Since the crazed Constitutional rights prohibitionists can’t get the federal government to pass any of their absurd gun control laws, they have turned to a state-by-state effort to methodically do away with the 2nd Amendment.
One of the many laws they are pushing are so-called “red flag” laws where someone can petition the courts to have someone’s guns taken away without any due process by claiming the person is a danger to themselves or others. And the person being served with the court order doesn’t even know it until the cops are at the door. Then the person has to spend their own money and time to fight it, and has to prove their innocence before the court in order to get their rights back.
The crazed prohibitionists try to claim there is due process and that these laws will save lives, while they mock anyone who dares to bring up dystopian scenarios where people are wrongly accused. Except what happens when the wrongly accused are actually served with these orders in real life?

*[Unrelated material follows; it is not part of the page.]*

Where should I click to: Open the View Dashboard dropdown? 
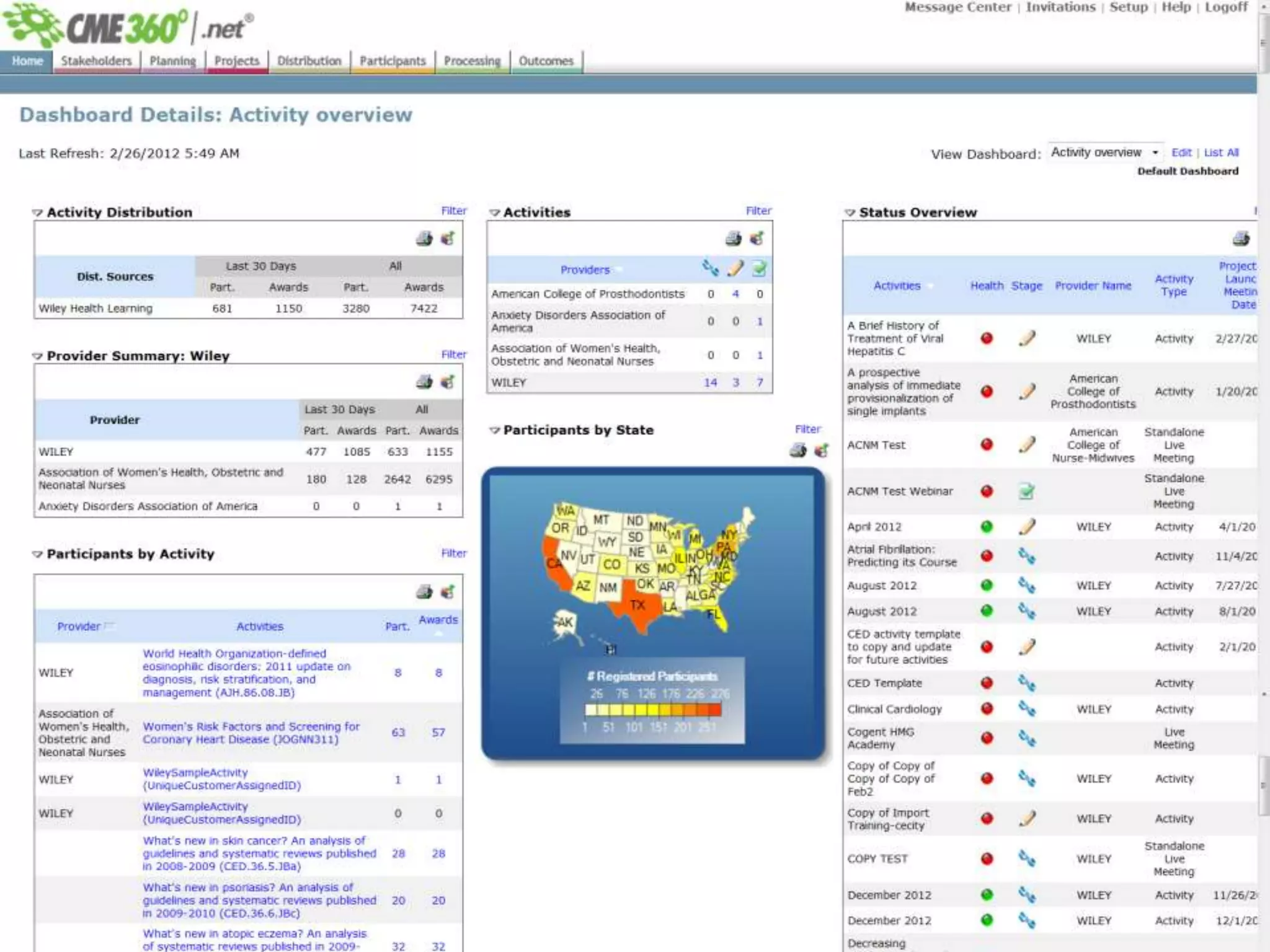(x=1104, y=152)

It happened to Jon Carpenter, in St. Cloud, Florida. He happened to have the same name as a homeless drug addict who was threatening an elderly woman with a gun. A red flag was ordered on the violent Jon Carpenter, and as officials were searching for an address and other information on him, they got him mixed up with peaceful Jon Carpenter.
The good guy Carpenter is Marine veteran and sport fisherman, and he does own guns and has a valid CCW permit. That was until Sheriff’s deputies knocked on his door to take his CCW and guns. This Carpenter doesn’t even match the description of the transient Carpenter.

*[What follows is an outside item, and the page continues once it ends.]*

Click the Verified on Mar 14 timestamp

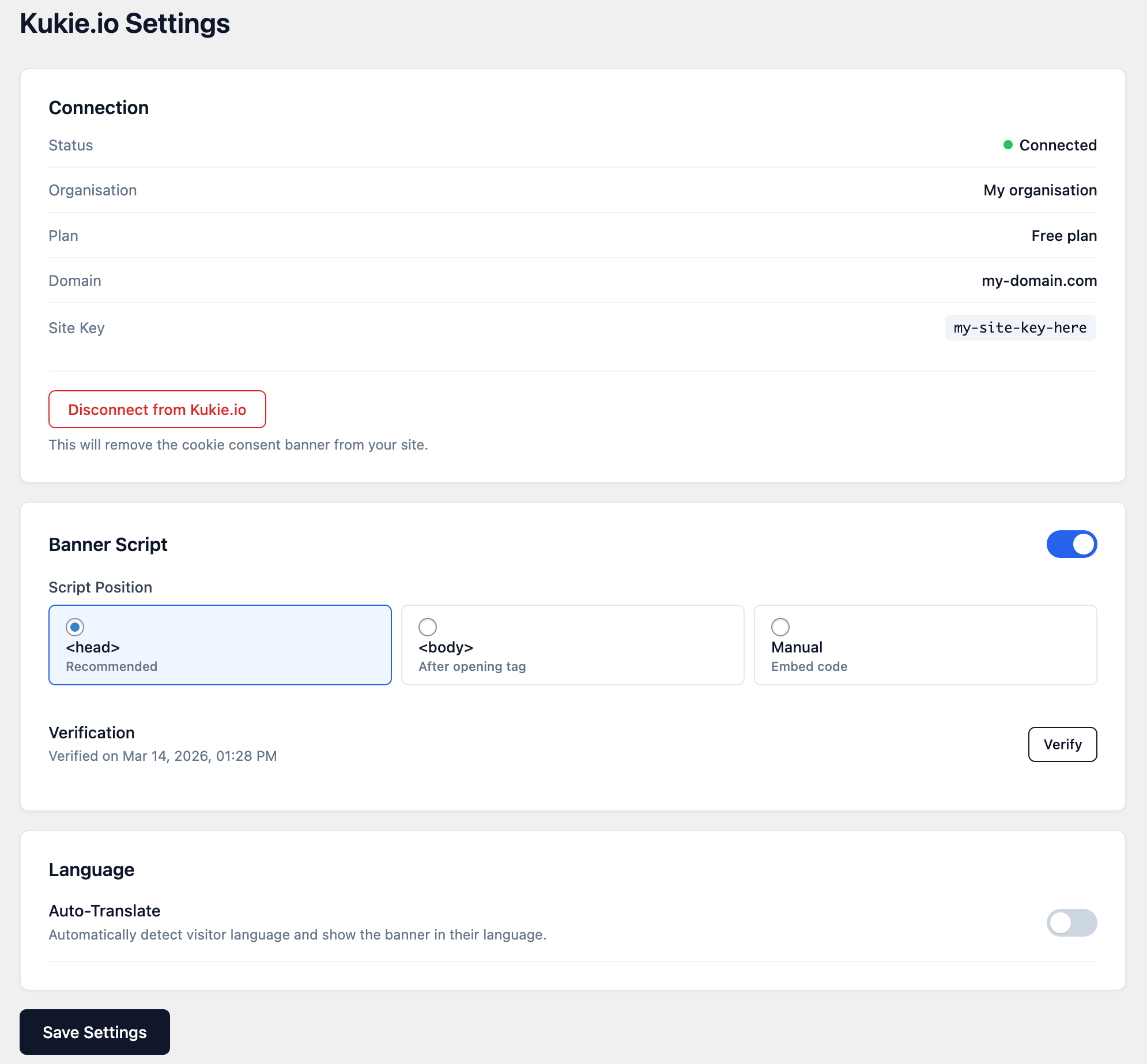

Jon is a veteran, sports fisherman, and law-abiding gun owner from St. Cloud, who just happens to have the same name as a drifter who threatened an elderly couple.
“He’s 110 pounds. I’m 200. He has brown eyes. I have hazel. He has black hair. I have no hair,” Jon said, comparing himself to the other Jon Carpenter, who became the target of a risk protection order to remove any weapons he may possess.
But the veteran, fisherman, 200-pound Jon Carpenter was sent a certified letter from the state, suspending his firearms license.
“I was just dumbfounded. I didn’t know what to do. I called the state and they basically said, ‘There’s an injunction against you,’” Carpenter explained.
He also received a notice that he had been reported to DCF for elder abuse and a state order to surrender any firearms.
“The state basically said, If it’s not you, go to the courthouse. They’ll give you a letter and they’ll get you reinstated,” said Carpenter.
But that’s not how it played out.
“Then, he finally comes out, and he’s like you basically have to go to court on the 27th, in two weeks. So I said, ‘I’m guilty until I prove myself innocent? That’s why I’m here, trying to show its not me.’ And he’s like, ‘Since you‘re here, you’ve been served. Here’s your restraining order,’” Carpenter recalled.
He finally connected with someone in the sheriff’s office, who helped him get the injunction dismissed and called the state to get his firearms license reinstated.
“They said they process it in the order it was received and it takes 6-8 weeks. I was like, ‘So you can suspend it in one day, instantly, but for somebody else’s mistake, I’ve got to wait 6-8 weeks?’”
After months of defending himself and fighting the phony order, the good-guy Jon Carpenter eventually got his rights back. But he had to prove his own innocence in the face of assumed guilt.